### HOW TO COMPLETE THIS TASK:
All of the data should be restated exactly as it stands.

Records from a dataset
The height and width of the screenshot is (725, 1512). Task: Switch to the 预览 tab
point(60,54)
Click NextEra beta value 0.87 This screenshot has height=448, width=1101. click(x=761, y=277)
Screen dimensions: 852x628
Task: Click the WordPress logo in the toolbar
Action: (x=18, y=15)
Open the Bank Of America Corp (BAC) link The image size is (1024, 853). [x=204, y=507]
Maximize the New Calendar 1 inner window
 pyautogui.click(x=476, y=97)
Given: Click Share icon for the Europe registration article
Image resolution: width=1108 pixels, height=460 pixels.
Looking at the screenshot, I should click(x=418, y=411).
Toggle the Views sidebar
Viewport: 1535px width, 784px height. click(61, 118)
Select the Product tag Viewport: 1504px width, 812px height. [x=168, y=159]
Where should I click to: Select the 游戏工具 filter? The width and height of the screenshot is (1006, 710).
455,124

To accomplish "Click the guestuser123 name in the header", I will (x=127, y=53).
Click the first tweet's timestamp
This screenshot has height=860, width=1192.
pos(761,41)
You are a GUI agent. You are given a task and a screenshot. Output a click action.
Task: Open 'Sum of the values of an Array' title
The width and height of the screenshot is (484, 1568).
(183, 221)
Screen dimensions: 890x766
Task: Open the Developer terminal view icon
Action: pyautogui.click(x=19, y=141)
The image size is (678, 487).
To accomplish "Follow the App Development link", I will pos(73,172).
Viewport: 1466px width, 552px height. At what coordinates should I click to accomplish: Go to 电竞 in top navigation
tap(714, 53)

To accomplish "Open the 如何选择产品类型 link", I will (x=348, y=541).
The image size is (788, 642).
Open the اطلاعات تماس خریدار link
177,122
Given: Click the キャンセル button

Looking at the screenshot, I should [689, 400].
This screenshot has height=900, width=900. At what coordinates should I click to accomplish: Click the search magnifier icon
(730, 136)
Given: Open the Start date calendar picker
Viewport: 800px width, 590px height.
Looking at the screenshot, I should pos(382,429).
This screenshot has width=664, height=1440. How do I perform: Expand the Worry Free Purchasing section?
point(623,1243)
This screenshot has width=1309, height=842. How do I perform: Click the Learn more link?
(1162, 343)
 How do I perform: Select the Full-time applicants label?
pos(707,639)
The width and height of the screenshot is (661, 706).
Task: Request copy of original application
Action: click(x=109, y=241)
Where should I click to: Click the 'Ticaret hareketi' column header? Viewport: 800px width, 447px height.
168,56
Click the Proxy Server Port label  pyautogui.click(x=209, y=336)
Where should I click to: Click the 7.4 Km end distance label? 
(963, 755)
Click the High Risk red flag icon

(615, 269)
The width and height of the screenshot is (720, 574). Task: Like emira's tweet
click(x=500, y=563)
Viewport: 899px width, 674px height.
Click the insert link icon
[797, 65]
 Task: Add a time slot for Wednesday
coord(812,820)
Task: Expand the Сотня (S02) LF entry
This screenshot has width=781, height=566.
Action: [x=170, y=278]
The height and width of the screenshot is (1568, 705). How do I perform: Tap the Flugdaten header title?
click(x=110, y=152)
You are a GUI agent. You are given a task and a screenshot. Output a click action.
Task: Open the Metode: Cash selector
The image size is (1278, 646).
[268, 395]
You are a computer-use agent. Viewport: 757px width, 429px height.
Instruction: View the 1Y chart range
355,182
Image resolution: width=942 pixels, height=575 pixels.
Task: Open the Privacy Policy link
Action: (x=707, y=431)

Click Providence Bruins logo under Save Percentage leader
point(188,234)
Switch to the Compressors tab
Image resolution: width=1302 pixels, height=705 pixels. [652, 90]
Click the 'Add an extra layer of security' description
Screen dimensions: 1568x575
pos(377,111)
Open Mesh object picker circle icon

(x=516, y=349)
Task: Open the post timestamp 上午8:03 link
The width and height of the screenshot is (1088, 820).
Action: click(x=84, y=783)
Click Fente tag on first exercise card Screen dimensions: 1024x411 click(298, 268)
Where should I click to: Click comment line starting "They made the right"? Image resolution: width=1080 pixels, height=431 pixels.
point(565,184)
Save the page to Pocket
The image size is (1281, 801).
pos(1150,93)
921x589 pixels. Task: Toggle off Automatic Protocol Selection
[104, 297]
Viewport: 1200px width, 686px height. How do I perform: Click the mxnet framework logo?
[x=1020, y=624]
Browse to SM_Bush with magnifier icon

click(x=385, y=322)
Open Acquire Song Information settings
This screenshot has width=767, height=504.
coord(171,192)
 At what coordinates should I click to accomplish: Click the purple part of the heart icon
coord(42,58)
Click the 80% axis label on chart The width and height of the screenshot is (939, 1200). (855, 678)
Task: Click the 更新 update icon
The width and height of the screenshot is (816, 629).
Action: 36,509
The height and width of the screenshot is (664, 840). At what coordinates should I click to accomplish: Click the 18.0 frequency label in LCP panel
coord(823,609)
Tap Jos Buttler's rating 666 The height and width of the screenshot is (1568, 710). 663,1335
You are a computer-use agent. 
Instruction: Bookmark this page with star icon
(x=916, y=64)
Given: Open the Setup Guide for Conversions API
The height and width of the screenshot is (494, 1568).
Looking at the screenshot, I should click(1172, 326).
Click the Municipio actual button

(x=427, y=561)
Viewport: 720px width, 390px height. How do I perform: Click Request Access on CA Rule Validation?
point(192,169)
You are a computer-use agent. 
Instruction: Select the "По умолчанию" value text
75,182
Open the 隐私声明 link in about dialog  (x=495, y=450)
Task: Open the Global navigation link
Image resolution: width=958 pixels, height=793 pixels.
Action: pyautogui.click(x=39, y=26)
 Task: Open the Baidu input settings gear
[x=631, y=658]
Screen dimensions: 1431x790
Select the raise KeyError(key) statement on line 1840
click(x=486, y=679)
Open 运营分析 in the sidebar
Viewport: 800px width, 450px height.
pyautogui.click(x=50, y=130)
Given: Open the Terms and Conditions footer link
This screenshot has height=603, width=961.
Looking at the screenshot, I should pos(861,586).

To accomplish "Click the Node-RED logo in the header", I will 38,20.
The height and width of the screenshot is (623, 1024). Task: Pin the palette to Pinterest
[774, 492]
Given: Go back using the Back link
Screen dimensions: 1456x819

### WORKED SOLUTION:
The height and width of the screenshot is (725, 1512). Task: Switch to the 预览 tab
point(60,54)
Click NextEra beta value 0.87 This screenshot has height=448, width=1101. click(x=761, y=277)
Screen dimensions: 852x628
Task: Click the WordPress logo in the toolbar
Action: (x=18, y=15)
Open the Bank Of America Corp (BAC) link The image size is (1024, 853). [x=204, y=507]
Maximize the New Calendar 1 inner window
 pyautogui.click(x=476, y=97)
Given: Click Share icon for the Europe registration article
Image resolution: width=1108 pixels, height=460 pixels.
Looking at the screenshot, I should click(x=418, y=411).
Toggle the Views sidebar
Viewport: 1535px width, 784px height. click(61, 118)
Select the Product tag Viewport: 1504px width, 812px height. [x=168, y=159]
Where should I click to: Select the 游戏工具 filter? The width and height of the screenshot is (1006, 710).
455,124

To accomplish "Click the guestuser123 name in the header", I will (x=127, y=53).
Click the first tweet's timestamp
This screenshot has height=860, width=1192.
pos(761,41)
You are a GUI agent. You are given a task and a screenshot. Output a click action.
Task: Open 'Sum of the values of an Array' title
The width and height of the screenshot is (484, 1568).
(183, 221)
Screen dimensions: 890x766
Task: Open the Developer terminal view icon
Action: pyautogui.click(x=19, y=141)
The image size is (678, 487).
To accomplish "Follow the App Development link", I will pos(73,172).
Viewport: 1466px width, 552px height. At what coordinates should I click to accomplish: Go to 电竞 in top navigation
tap(714, 53)

To accomplish "Open the 如何选择产品类型 link", I will (x=348, y=541).
The image size is (788, 642).
Open the اطلاعات تماس خریدار link
177,122
Given: Click the キャンセル button

Looking at the screenshot, I should [689, 400].
This screenshot has height=900, width=900. At what coordinates should I click to accomplish: Click the search magnifier icon
(730, 136)
Given: Open the Start date calendar picker
Viewport: 800px width, 590px height.
Looking at the screenshot, I should pos(382,429).
This screenshot has width=664, height=1440. How do I perform: Expand the Worry Free Purchasing section?
point(623,1243)
This screenshot has width=1309, height=842. How do I perform: Click the Learn more link?
(1162, 343)
 How do I perform: Select the Full-time applicants label?
pos(707,639)
The width and height of the screenshot is (661, 706).
Task: Request copy of original application
Action: click(x=109, y=241)
Where should I click to: Click the 'Ticaret hareketi' column header? Viewport: 800px width, 447px height.
168,56
Click the Proxy Server Port label  pyautogui.click(x=209, y=336)
Where should I click to: Click the 7.4 Km end distance label? 
(963, 755)
Click the High Risk red flag icon

(615, 269)
The width and height of the screenshot is (720, 574). Task: Like emira's tweet
click(x=500, y=563)
Viewport: 899px width, 674px height.
Click the insert link icon
[797, 65]
 Task: Add a time slot for Wednesday
coord(812,820)
Task: Expand the Сотня (S02) LF entry
This screenshot has width=781, height=566.
Action: [x=170, y=278]
The height and width of the screenshot is (1568, 705). How do I perform: Tap the Flugdaten header title?
click(x=110, y=152)
You are a GUI agent. You are given a task and a screenshot. Output a click action.
Task: Open the Metode: Cash selector
The image size is (1278, 646).
[268, 395]
You are a computer-use agent. Viewport: 757px width, 429px height.
Instruction: View the 1Y chart range
355,182
Image resolution: width=942 pixels, height=575 pixels.
Task: Open the Privacy Policy link
Action: (x=707, y=431)

Click Providence Bruins logo under Save Percentage leader
point(188,234)
Switch to the Compressors tab
Image resolution: width=1302 pixels, height=705 pixels. [652, 90]
Click the 'Add an extra layer of security' description
Screen dimensions: 1568x575
pos(377,111)
Open Mesh object picker circle icon

(x=516, y=349)
Task: Open the post timestamp 上午8:03 link
The width and height of the screenshot is (1088, 820).
Action: click(x=84, y=783)
Click Fente tag on first exercise card Screen dimensions: 1024x411 click(298, 268)
Where should I click to: Click comment line starting "They made the right"? Image resolution: width=1080 pixels, height=431 pixels.
point(565,184)
Save the page to Pocket
The image size is (1281, 801).
pos(1150,93)
921x589 pixels. Task: Toggle off Automatic Protocol Selection
[104, 297]
Viewport: 1200px width, 686px height. How do I perform: Click the mxnet framework logo?
[x=1020, y=624]
Browse to SM_Bush with magnifier icon

click(x=385, y=322)
Open Acquire Song Information settings
This screenshot has width=767, height=504.
coord(171,192)
 At what coordinates should I click to accomplish: Click the purple part of the heart icon
coord(42,58)
Click the 80% axis label on chart The width and height of the screenshot is (939, 1200). (855, 678)
Task: Click the 更新 update icon
The width and height of the screenshot is (816, 629).
Action: 36,509
The height and width of the screenshot is (664, 840). At what coordinates should I click to accomplish: Click the 18.0 frequency label in LCP panel
coord(823,609)
Tap Jos Buttler's rating 666 The height and width of the screenshot is (1568, 710). 663,1335
You are a computer-use agent. 
Instruction: Bookmark this page with star icon
(x=916, y=64)
Given: Open the Setup Guide for Conversions API
The height and width of the screenshot is (494, 1568).
Looking at the screenshot, I should click(1172, 326).
Click the Municipio actual button

(x=427, y=561)
Viewport: 720px width, 390px height. How do I perform: Click Request Access on CA Rule Validation?
point(192,169)
You are a computer-use agent. 
Instruction: Select the "По умолчанию" value text
75,182
Open the 隐私声明 link in about dialog  (x=495, y=450)
Task: Open the Global navigation link
Image resolution: width=958 pixels, height=793 pixels.
Action: pyautogui.click(x=39, y=26)
 Task: Open the Baidu input settings gear
[x=631, y=658]
Screen dimensions: 1431x790
Select the raise KeyError(key) statement on line 1840
click(x=486, y=679)
Open 运营分析 in the sidebar
Viewport: 800px width, 450px height.
pyautogui.click(x=50, y=130)
Given: Open the Terms and Conditions footer link
This screenshot has height=603, width=961.
Looking at the screenshot, I should pos(861,586).

To accomplish "Click the Node-RED logo in the header", I will 38,20.
The height and width of the screenshot is (623, 1024). Task: Pin the palette to Pinterest
[774, 492]
Given: Go back using the Back link
Screen dimensions: 1456x819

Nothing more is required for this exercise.